- What the exercise asks -
Search the records for "screenshot". Copy every line where it appears.

- The input -

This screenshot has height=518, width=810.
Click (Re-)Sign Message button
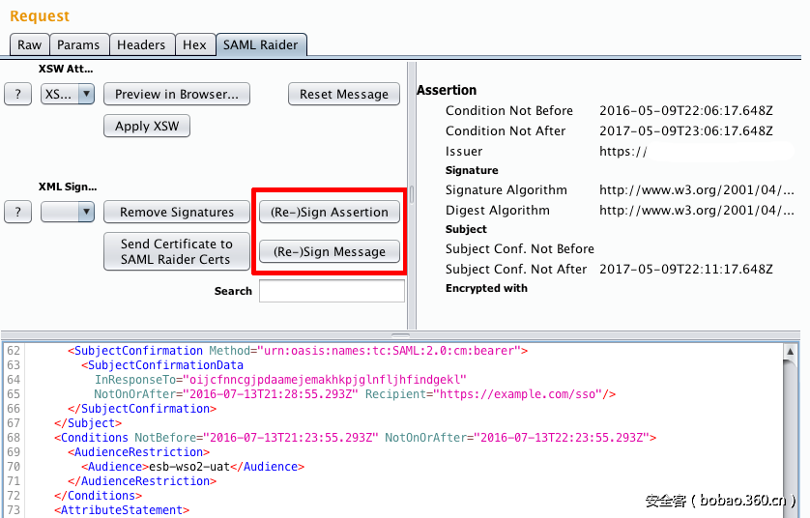(330, 251)
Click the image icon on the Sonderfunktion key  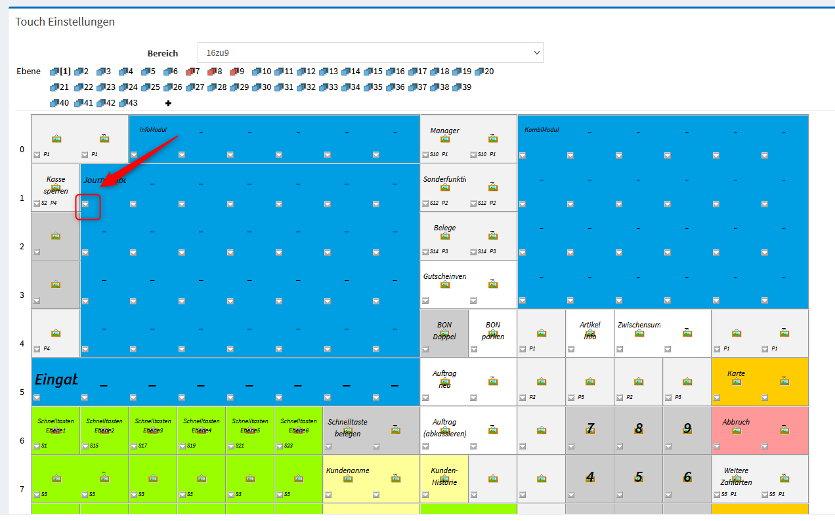click(445, 188)
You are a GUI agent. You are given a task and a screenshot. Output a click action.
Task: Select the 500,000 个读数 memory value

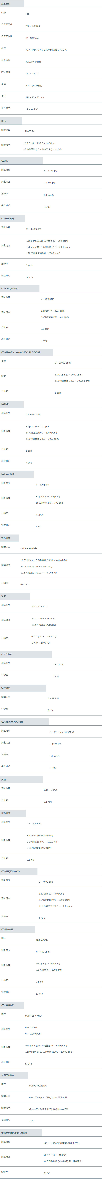(33, 61)
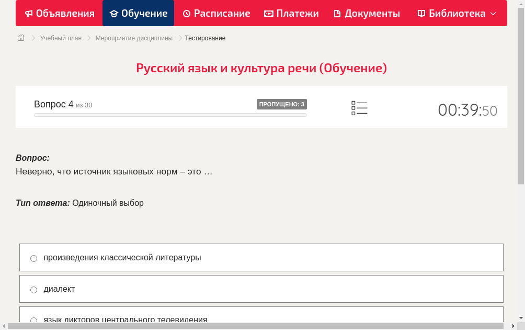Image resolution: width=525 pixels, height=330 pixels.
Task: Click the clock icon on Расписание
Action: click(x=186, y=13)
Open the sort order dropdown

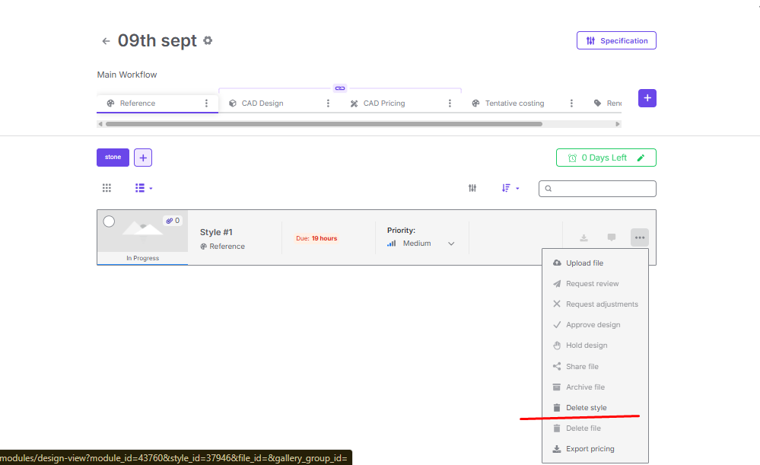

- Reply -
This screenshot has height=518, width=810.
You are a GUI agent. You are given a task and a screenshot. Output a click action.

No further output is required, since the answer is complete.